Document section »

Jared Kushner is the new Dick Cheney

When Trump officially made his daughter Ivanka and her husband Jared Kushner part of his White House senior leadership (in unpaid capacities to skirt nepotism laws), everyone thought the well-known liberal New Yorkers would be a moderating spirit in the life of this presidency. Instead, “Jivanka,” or really just Kushner himself, has been a force of opportunistic destruction — not just for the country and the world, but for the Trump administration as a whole. Though Washington loves to bash Steve Bannon, he may actually be more genuine than this “Village of the Damned” kind of faux mafia family.

With his ever-expanding roster of administration duties, Kushner, 36, is the most powerful person in the world. If Kushner wasn’t real, Alex Jones would have to invent him. He embodies everything that the Trump facade was generated to stand against. He really is a conspiracy theorist’s wet dream. For all of Trump’s Midwest, white, Infowars appeal, his administration is that very conspiracy. You couldn’t come up with a more savage irony.

Kushner’s grandparents were Holocaust survivors (if you believe in that sort of thing), and once settled in America, the family set about doing the greatest thing humans can do. They bought land, amassing thousands of properties in the Northeast, and became one of the largest developers in the country. They are the definition of East coast elite Democratic big donors. Like Trump, Kushner and his father Charles gave over $1 million to Democrats — $100,000 of it to none other than Hillary Clinton.

Kushner himself was a lifelong Democrat until 2015. Or rather, a Democrat in name only. After his family’s epic feud that took down New Jersey Governor Jim McGreevey, and seeing his father thrown in prison by future political victim and shiftless cuck Chris Christie, Kushner was shepherded through higher education (Harvard, duh) by his father’s money and connections. Eventually, he went to work for Kushner Companies. A business that he still hasn’t divested since entering the White House.

His family purchased a majority stake in Times Square and (swear to god, I’m not making this up) bought 666 Fifth Avenue. He even sold space to the Carlyle Group and went into business with conservative bogeyman George Soros. Like his slumlord father-in-law, Kushner bulked up on distressed residential properties and made a killing by “a lot of construction and a lot of evictions.” He bought the New York Observer. That was before quietly running Trump’s campaign and overseeing the San Antonio-based, data-driven “Project Alamo” that helped to craft his father-in-law’s messaging.

Rather than big ad buys, Kushner focused on white working class aggrieved enclaves that exploited Democratic weak spots in the Midwest. Kushner described the process of losing friends as a result of working for Trump’s campaign as “exfoliation.” Nothing sociopathic about that.


Kushner is the most/least interesting person in the administration. His contempt for establishment politics mirrors not only Trump’s feelings, but also Bannon’s. Except Kushner’s is the last voice in the room. He is a man with no core, no center, barely a personality, living a purely transactional existence. Charming, right? Kushner is Dick Cheney to Trump’s Bush, without all the pesky, deeply held principles.

Data listing »
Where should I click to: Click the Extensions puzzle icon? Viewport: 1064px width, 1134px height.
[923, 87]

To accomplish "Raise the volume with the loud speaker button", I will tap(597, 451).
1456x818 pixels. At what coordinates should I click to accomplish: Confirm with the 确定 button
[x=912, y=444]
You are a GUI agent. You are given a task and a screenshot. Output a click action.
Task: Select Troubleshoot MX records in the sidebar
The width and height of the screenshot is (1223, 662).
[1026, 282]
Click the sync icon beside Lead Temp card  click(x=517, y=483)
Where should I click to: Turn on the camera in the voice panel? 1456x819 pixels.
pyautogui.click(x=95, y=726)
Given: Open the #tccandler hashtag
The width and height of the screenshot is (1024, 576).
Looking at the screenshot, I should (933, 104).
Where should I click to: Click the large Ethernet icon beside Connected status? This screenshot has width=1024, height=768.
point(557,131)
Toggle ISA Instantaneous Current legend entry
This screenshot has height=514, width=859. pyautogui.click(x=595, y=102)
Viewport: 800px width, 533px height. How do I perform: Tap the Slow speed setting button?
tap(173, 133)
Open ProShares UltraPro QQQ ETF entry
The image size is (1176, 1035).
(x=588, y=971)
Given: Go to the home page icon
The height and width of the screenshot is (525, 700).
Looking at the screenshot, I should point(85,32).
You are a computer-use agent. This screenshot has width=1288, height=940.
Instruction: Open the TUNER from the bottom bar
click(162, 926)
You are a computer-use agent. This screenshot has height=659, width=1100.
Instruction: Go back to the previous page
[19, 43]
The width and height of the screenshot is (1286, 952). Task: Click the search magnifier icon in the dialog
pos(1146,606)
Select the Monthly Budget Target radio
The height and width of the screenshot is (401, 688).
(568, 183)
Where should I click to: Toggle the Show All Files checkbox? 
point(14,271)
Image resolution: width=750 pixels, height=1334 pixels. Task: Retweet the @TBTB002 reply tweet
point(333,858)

Required tasks »
A) Repeat the passage of the article on Jared Kushner starting with "Kushner himself was" and going on through "the White House.".
B) In the article on Jared Kushner, what is the name of the San Antonio-based, data-driven project that Kushner oversaw?
The data is separate material, unrelated to the article on Jared Kushner.

Answers for this exercise »
A)
Kushner himself was a lifelong Democrat until 2015. Or rather, a Democrat in name only. After his family’s epic feud that took down New Jersey Governor Jim McGreevey, and seeing his father thrown in prison by future political victim and shiftless cuck Chris Christie, Kushner was shepherded through higher education (Harvard, duh) by his father’s money and connections. Eventually, he went to work for Kushner Companies. A business that he still hasn’t divested since entering the White House.

B) Project Alamo